# WHAT YOU ARE ASKED TO DO
Entries follow. Return each line that contains the word "item".

# RECORDS SUPPLIED
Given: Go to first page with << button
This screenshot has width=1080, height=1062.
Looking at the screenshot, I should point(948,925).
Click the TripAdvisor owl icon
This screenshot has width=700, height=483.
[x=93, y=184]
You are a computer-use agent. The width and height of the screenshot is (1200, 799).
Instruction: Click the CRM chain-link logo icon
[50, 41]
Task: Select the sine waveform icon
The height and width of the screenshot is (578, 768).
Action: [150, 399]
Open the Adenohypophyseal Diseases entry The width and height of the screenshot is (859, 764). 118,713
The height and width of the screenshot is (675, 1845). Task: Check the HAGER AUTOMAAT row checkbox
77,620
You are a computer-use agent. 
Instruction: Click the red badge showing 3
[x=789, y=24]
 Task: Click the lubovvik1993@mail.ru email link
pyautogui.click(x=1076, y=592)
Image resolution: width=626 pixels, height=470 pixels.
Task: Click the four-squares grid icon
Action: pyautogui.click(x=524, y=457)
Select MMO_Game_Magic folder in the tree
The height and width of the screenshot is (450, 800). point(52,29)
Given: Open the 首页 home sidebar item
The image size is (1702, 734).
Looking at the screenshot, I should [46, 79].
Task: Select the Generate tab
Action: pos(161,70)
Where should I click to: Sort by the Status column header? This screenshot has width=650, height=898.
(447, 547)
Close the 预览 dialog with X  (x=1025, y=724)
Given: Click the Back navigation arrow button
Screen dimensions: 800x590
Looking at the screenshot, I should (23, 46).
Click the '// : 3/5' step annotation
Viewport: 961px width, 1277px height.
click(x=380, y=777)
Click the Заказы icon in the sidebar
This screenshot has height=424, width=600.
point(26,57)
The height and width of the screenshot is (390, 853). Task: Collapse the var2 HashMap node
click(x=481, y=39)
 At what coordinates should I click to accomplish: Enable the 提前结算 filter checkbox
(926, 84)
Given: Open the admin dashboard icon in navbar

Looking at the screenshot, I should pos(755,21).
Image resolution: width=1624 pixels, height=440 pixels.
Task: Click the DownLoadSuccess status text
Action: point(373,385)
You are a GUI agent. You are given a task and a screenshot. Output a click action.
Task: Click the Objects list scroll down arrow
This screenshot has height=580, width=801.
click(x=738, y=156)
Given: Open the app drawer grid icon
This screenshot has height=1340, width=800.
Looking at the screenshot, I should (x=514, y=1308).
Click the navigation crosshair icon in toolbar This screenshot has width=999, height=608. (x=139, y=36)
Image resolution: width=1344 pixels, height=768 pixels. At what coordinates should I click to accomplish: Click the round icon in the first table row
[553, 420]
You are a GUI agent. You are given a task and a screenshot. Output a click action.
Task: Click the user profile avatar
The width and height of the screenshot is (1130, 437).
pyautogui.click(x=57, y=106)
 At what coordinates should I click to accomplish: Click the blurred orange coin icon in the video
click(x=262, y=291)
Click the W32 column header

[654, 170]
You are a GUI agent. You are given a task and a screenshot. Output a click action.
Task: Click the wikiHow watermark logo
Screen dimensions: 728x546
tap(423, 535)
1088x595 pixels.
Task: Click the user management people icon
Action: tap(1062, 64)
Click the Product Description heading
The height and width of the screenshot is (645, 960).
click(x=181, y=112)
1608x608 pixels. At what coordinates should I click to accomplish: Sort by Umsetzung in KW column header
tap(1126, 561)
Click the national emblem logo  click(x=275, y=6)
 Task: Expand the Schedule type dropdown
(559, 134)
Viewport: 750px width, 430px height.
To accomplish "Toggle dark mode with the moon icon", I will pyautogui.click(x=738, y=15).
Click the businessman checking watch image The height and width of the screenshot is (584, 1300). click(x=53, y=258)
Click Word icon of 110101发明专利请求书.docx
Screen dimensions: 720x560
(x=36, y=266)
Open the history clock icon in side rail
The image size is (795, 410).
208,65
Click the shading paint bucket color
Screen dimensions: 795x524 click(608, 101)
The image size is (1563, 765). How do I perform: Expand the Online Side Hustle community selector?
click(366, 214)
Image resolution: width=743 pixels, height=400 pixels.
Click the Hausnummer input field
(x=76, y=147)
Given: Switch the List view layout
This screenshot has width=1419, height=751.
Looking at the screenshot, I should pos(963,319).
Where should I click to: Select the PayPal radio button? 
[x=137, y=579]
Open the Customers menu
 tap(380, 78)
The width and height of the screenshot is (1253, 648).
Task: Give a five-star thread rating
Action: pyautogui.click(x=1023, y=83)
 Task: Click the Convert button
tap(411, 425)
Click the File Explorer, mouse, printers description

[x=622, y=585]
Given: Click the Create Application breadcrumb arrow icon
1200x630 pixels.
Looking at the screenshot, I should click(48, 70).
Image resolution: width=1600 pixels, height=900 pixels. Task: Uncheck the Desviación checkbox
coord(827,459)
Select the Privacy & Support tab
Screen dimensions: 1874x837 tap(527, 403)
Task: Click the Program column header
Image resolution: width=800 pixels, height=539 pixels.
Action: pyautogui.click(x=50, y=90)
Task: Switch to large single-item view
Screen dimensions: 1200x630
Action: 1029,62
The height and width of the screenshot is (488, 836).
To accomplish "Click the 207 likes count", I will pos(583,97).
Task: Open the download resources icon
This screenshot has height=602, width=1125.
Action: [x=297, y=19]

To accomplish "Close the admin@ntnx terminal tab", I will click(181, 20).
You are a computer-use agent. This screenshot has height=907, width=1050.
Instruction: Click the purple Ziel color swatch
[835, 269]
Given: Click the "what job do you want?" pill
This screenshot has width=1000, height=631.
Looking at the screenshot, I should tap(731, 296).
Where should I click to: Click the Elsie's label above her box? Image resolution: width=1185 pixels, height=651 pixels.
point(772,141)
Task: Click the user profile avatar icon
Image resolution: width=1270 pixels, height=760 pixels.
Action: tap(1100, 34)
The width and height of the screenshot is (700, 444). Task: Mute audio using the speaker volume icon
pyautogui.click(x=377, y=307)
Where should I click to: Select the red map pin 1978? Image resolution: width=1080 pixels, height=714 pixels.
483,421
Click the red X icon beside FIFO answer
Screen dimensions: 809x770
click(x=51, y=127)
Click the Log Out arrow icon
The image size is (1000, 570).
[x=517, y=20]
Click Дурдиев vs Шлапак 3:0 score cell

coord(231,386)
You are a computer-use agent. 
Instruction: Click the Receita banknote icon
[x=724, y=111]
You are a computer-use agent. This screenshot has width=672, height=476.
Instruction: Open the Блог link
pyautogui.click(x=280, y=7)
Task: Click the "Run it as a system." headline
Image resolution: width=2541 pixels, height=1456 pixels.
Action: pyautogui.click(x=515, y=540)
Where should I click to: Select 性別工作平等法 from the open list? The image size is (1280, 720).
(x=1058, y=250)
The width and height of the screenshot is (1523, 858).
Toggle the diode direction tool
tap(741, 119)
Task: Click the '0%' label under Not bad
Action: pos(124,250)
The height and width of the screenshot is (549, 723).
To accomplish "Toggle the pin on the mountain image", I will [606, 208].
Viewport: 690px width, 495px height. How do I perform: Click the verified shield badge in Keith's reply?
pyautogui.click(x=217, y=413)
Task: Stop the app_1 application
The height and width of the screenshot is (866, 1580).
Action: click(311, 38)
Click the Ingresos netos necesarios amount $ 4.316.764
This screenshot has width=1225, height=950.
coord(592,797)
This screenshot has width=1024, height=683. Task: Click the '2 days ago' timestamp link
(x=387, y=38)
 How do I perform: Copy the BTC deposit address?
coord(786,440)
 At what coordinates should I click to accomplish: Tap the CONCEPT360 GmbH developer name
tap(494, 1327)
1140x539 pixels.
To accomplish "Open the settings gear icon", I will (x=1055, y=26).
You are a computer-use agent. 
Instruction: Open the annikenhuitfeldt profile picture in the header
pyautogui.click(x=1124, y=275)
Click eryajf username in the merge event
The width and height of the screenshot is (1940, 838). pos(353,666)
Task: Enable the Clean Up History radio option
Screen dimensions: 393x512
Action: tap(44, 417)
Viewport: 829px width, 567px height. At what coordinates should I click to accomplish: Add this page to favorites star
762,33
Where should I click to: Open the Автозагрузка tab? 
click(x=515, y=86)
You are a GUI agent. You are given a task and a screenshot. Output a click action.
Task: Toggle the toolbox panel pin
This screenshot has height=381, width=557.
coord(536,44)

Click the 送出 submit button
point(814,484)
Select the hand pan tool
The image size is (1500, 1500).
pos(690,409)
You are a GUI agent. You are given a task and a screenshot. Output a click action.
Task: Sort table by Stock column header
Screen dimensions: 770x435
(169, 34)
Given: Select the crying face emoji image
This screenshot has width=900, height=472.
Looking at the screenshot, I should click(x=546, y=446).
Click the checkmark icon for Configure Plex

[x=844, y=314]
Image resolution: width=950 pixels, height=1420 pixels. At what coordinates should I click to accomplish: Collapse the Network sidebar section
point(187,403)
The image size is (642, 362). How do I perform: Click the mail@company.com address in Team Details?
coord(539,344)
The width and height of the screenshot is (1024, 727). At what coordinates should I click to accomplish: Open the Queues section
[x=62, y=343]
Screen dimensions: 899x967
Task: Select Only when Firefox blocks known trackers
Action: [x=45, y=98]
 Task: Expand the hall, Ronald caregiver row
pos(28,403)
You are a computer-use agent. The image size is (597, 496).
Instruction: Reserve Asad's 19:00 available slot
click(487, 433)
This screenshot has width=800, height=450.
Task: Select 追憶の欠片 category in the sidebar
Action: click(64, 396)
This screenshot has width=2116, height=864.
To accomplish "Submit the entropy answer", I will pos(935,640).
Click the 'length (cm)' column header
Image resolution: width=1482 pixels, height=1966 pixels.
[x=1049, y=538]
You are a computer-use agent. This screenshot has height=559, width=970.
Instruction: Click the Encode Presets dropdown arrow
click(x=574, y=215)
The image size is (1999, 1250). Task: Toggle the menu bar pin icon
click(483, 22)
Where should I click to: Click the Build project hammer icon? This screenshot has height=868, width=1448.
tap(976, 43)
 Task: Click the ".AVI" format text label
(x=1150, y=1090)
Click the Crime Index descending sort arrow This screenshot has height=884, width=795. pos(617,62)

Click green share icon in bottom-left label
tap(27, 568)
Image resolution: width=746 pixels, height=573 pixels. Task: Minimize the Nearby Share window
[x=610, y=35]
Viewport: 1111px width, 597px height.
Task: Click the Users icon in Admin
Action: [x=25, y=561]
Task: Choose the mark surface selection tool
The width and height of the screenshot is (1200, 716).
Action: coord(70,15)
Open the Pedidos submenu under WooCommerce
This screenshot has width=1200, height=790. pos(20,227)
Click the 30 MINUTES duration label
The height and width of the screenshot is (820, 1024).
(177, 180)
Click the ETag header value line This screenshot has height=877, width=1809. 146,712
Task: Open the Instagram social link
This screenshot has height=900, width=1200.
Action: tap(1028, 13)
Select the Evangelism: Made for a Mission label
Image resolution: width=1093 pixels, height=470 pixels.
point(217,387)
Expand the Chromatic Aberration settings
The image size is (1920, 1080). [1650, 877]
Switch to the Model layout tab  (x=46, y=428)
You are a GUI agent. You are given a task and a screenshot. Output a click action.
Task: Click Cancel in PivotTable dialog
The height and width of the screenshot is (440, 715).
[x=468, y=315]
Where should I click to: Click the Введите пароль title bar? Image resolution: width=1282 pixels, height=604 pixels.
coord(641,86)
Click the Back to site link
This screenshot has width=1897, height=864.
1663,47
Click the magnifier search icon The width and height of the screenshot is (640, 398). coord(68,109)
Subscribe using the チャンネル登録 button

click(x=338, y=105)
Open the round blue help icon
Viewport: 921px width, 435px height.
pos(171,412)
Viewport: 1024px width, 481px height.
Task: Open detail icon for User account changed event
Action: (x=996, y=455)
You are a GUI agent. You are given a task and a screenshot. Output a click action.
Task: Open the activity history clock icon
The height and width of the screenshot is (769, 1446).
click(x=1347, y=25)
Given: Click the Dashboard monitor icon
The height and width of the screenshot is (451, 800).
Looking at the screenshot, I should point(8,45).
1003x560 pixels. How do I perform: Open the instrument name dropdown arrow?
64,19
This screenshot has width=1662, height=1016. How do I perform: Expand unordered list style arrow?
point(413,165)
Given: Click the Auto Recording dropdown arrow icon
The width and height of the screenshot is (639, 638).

# OUTPUT FOR THIS TASK
Given: Open the 首页 home sidebar item
Task: Switch to large single-item view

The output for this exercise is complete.